┌──

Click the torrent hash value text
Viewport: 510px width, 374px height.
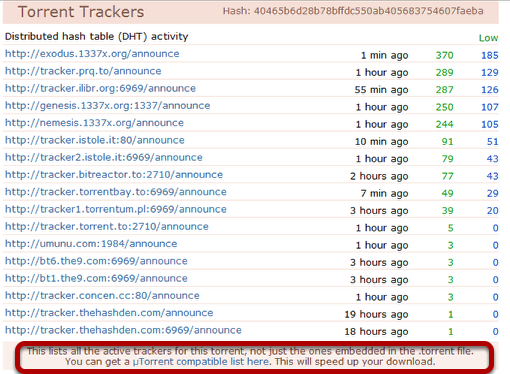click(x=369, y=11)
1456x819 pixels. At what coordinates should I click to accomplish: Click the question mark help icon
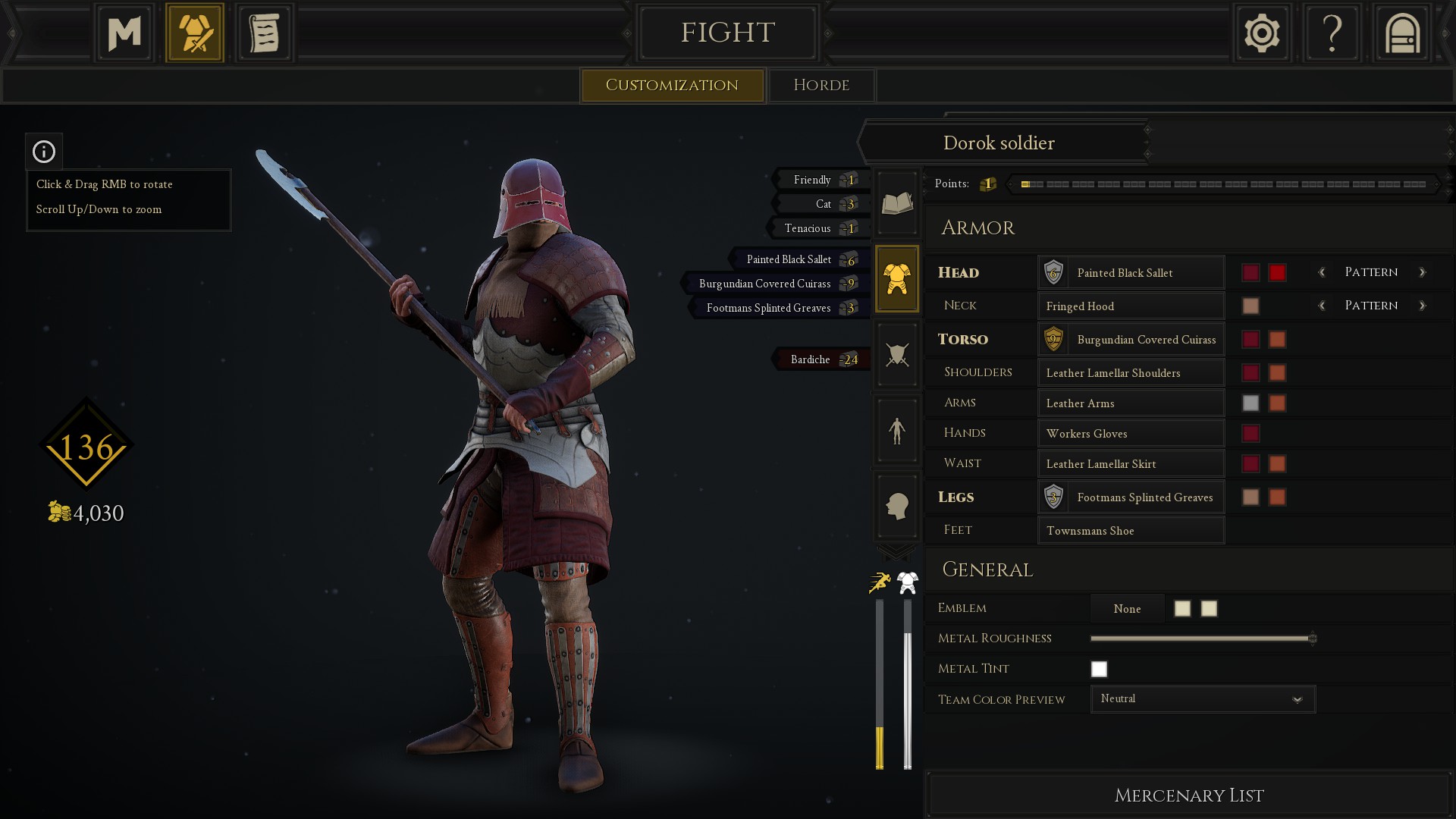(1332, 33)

└──
┌──

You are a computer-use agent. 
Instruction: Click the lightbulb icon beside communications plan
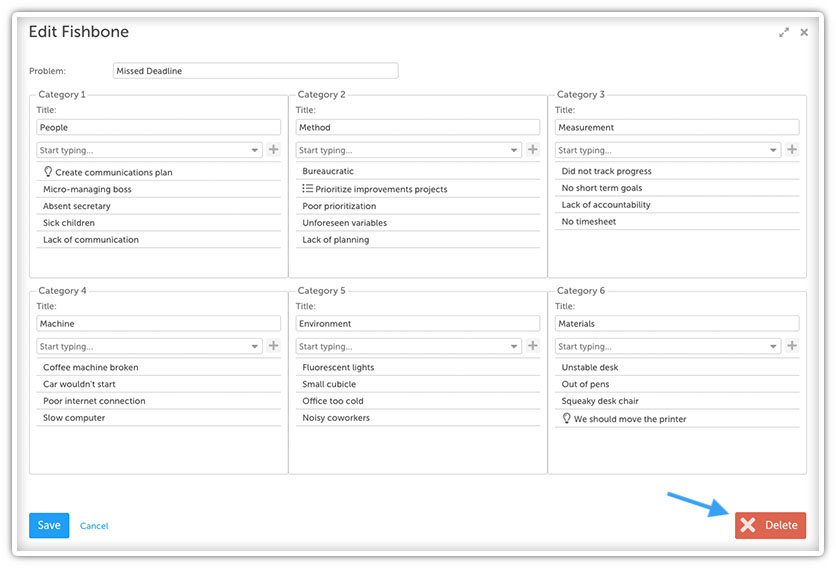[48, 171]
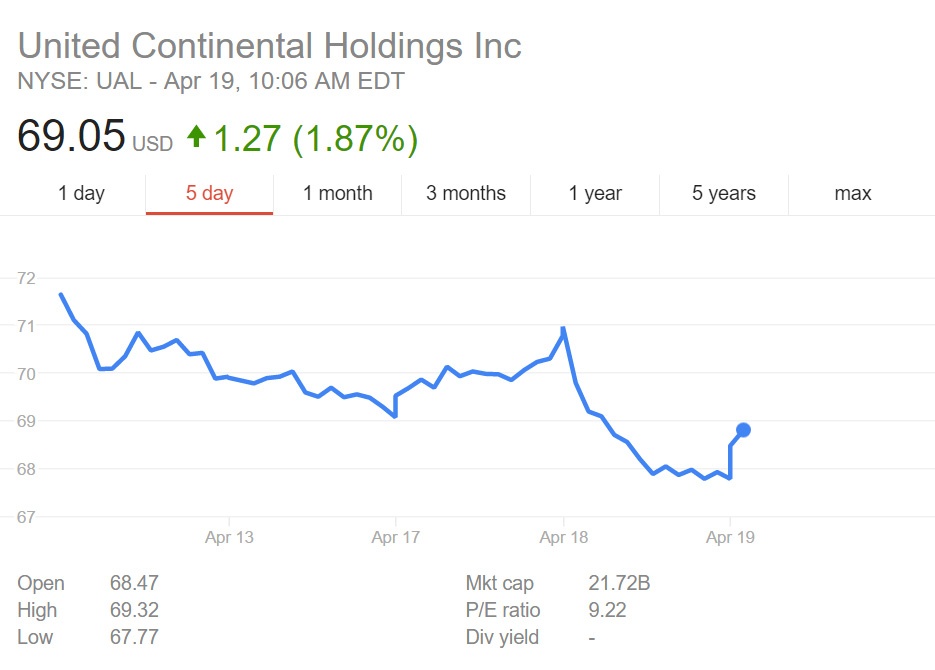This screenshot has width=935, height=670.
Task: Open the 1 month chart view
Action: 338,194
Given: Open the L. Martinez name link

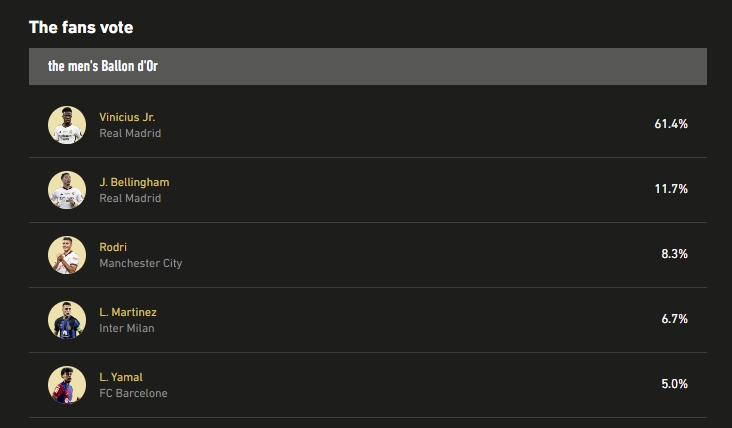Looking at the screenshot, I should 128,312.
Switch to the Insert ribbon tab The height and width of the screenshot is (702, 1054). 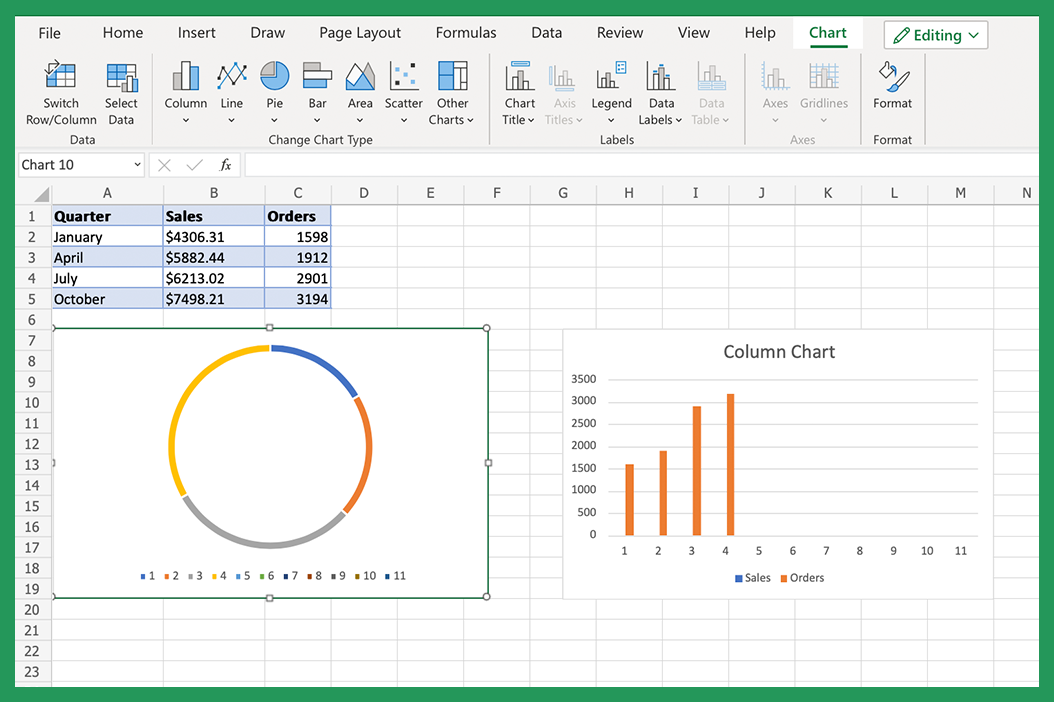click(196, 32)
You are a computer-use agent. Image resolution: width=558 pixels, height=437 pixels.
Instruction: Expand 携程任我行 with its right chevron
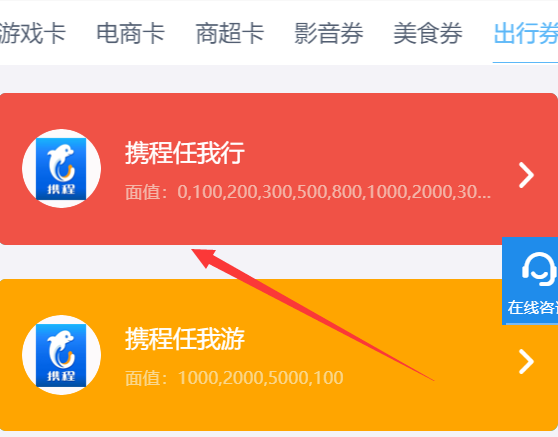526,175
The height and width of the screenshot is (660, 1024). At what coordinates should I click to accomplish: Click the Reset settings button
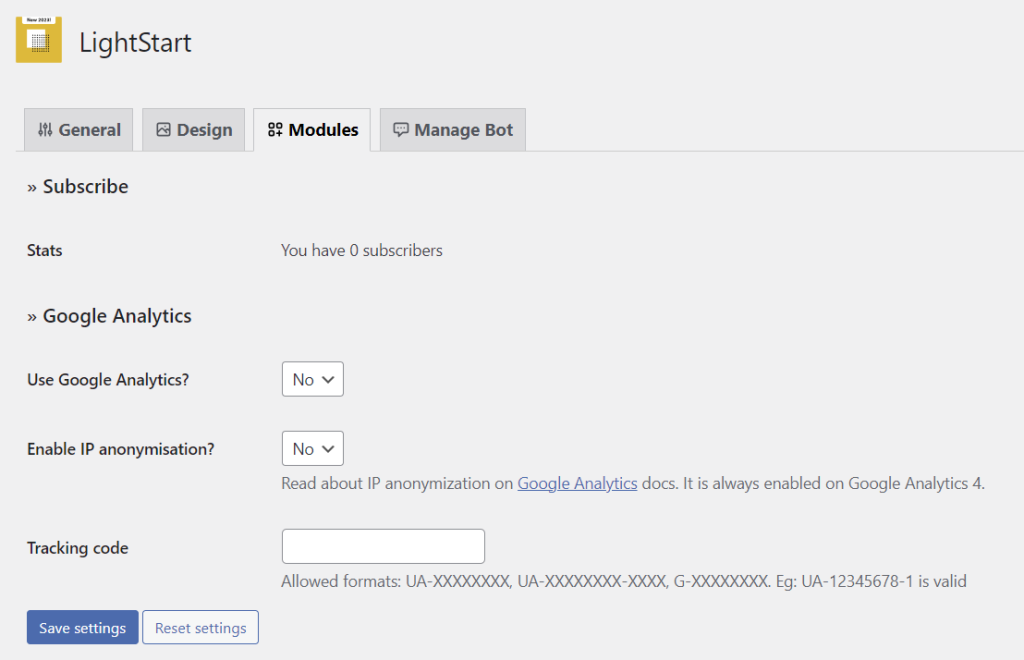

└──

_TASK TO CARRY OUT_
Using the entries above, transcribe every line from the line containing "Instruction: Expand 携程任我行" through the line containing "The height and width of the screenshot is (660, 1024).". Do not copy pictures.

_SOLUTION TO THE EXERCISE_
Instruction: Expand 携程任我行 with its right chevron
526,175
The height and width of the screenshot is (660, 1024). At what coordinates should I click to accomplish: Click the Reset settings button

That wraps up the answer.